The progress rate of 15 percent today, lyonpo said, has come after more than four decades of discussion on hydropower projects.
“Therefore, we need to give more importance on hydropower and expedite works if we are to harness our full potential,” lyonpo said. “It is a long way ahead and we owe it to our future generations to take advantage of the resources we have.”
In an earlier email interview with Kuensel, President Paranb Mukherjee had said that the 10 Indian-assisted projects in Bhutan, which include the three existing, three ongoing and four joint venture model hydroelectric projects would provide 6,476MW by around 2022.
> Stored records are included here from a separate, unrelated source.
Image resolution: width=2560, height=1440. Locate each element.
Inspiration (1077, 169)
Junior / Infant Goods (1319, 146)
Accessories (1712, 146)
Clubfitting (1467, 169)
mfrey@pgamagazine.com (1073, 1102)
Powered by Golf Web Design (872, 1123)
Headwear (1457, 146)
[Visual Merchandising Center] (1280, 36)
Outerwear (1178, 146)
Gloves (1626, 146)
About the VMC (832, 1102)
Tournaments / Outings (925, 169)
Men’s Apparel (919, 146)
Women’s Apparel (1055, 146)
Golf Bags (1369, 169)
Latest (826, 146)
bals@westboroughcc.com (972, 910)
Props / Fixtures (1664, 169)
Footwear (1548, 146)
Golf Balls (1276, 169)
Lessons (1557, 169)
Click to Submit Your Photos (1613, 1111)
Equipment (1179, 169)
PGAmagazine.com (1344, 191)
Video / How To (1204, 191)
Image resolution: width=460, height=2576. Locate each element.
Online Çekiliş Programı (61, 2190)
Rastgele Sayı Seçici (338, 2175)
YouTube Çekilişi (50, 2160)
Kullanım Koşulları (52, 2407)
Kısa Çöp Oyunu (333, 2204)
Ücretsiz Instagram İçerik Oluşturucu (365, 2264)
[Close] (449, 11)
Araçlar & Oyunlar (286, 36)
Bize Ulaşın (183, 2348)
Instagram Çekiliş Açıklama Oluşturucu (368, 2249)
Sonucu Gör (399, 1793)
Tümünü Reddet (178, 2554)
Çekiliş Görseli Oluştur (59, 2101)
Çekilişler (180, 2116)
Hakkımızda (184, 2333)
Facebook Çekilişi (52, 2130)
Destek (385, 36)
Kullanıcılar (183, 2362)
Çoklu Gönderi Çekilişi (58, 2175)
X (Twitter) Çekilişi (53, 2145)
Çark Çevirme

By then, it was confirmed that the 10,000MW target by 2020 was unachievable and that the target needed to be reviewed.
However, lyonpo Norbu Wangchuk said there has been significant progress after the 12th empowered joint meeting (EJP) when four joint venture (JV) projects comprising 600MW Kholongchu, 570MW Wangchu, 770 MW Chamkharchu and the 180MW Bunakha HPs were approved by the Government of India (GoI).
“During the recent 14th EJG meeting, it was decided that the four JV projects would be implemented and preconstruction works for Kholongchu has already commenced,” lyonpo said.
Albeit the ongoing debate, works on the Chamkharchu project are already at an advanced stage and by November, the project would be registered as a company under the Company Act of the Kingdom of Bhutan 2000.
While the Druk Green Power Corporation (DGPC) would represent Bhutan, the Indian counterpart is the National Hydroelectric Power Corporation (NHPC) for Chamkharchu project.
Lyonpo said all matters between DGPC and NHPC pertaining to the project has been resolved and is almost ready for incorporation. At present, articles of incorporation are being drafted.
In the case of Bunakha and Wangchu JVs, lyonpo said there are certain issues that need to be resolved in terms of financial closure and transmission line among others. The two approved JVs also have cascading matters to be taken care of.
“Bunakha will directly benefit Chukha plant and Tala and Wangchu hydropower projects,” Lyonpo said. “Therefore, for the benefit they would derive, the projects need to invest on Bunakha and negotiations are ongoing.”
Since the 10,000MW is not feasible, the government would be opting for a project wise approach and take up possible hydropower projects, the minister said.
Mutual discussions between Bhutan and GoI for other huge hydropower projects under the 10,000MW target like Kurigongri, Sunkosh and Amochu are happening as well but the detailed project reports (DPR) are yet to be finalised. GoI had earlier indicated that lack of fund might impede the progress of these JV projects.
However, lyonpo affirmed that lack of funding shouldn’t hinder the development of the three massive JV projects.
“From our side, we need to look into the impact of hydropower to our economy. So, studies have to be conducted and if the projects are lucrative and feasible, we will sort a way forward,” lyonpo said.
The government would then figure out how these projects should be scheduled and what modalities to be followed. Should there be a need, the minister said there are chances that the government might down scale the three JV projects.